唐宋时期,随着寺院经济的膨胀式发展,政府对其进行了长期的世俗化改革。在这一过程中,寺院经济特权逐步被取消,尤其是唐德宗建中元年(780年)最终废除租庸调制,开始推行两税法。两税法取消了寺院和僧尼个人田产免税的特权,这一制度性的变革直接给占有大量土地的寺院增添庞大的税收负担,而日渐名目繁多的税收也加速了寺院经济的衰落。

一、唐宋时期寺院税收的源起

佛教自传入中国后,其忍耐、果业、六道轮回等教义为统治阶层所利用,作为其精神统治的重要工具之一被推崇和扶植,并被赋予了诸多经济和政治特权。唐宋时期,佛教在中国发展兴盛。

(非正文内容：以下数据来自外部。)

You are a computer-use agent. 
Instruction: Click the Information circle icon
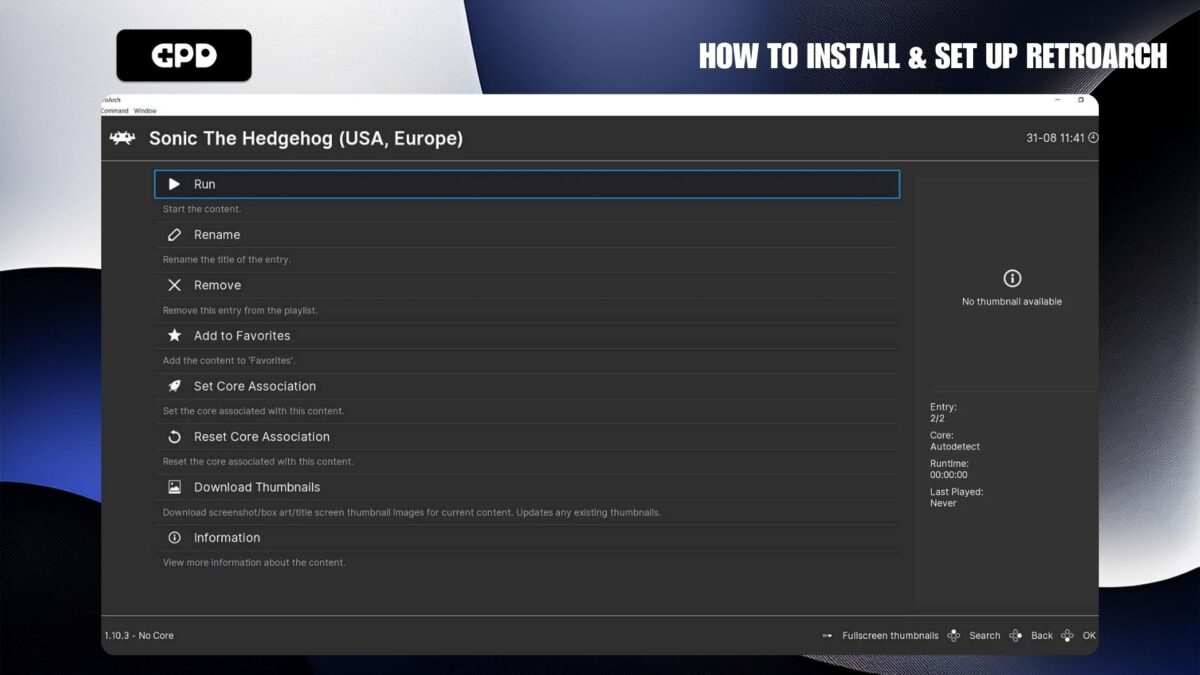tap(174, 538)
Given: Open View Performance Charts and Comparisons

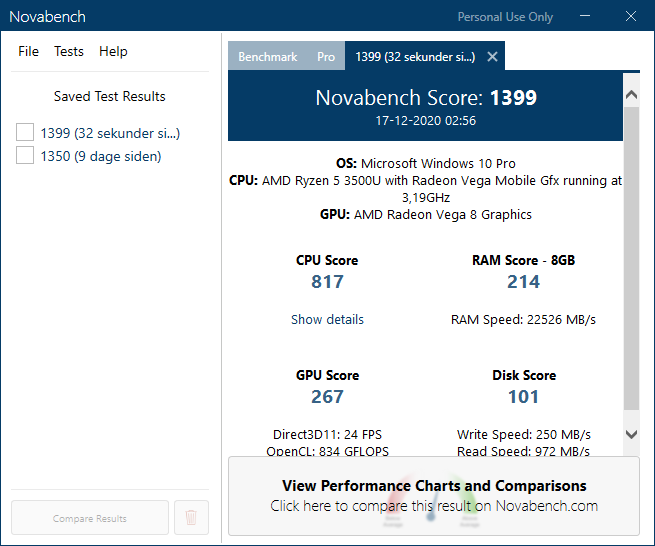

但随之兴起的寺院经济资源上的掠夺性以及人口的荫蔽性,一度达到了与国家争夺利益的地步,资源与人口之间的双向牵动使寺院财富如滚雪球般急剧增加,进而影响了国家的赋税收入和政治控制权,更加恶化了国家征税环境,使其政策红利不断缩减。

寺院税收、寺院经济严重威胁着封建王朝的经济根基和正常运行,统治者对寺院经济的打压正是世俗权力与宗教势力矛盾的激化。政府将大量的税收负担转嫁给寺院,寺院经济特权逐步被取消,逐渐世俗化。成型的寺院税收体制并不是一蹴而就的,其变迁基于唐宋时期社会背景,这个时期作为寺院税收变迁的关键时期,其变迁同时也反映这个时期的时代特征。

二、寺院税收的变迁

(一)“不税”到“纳正税”

从本质上讲,僧侣和比丘尼“不贯人籍”,据内律而言,其群体理应被解除世俗义务,是独立于世俗课税的宗教集体存在。统治阶级初心亦不过利用佛教,来寻求自己利益的维护者,通过免税役、施恩佛教弟子,以期得到利益的置换,而事实上也起到了预期目标。怀海禅师曾对皇帝免除僧侣的税役谈过自己的感想,他认为唯有精心礼佛,遵戒方可报帝国之恩。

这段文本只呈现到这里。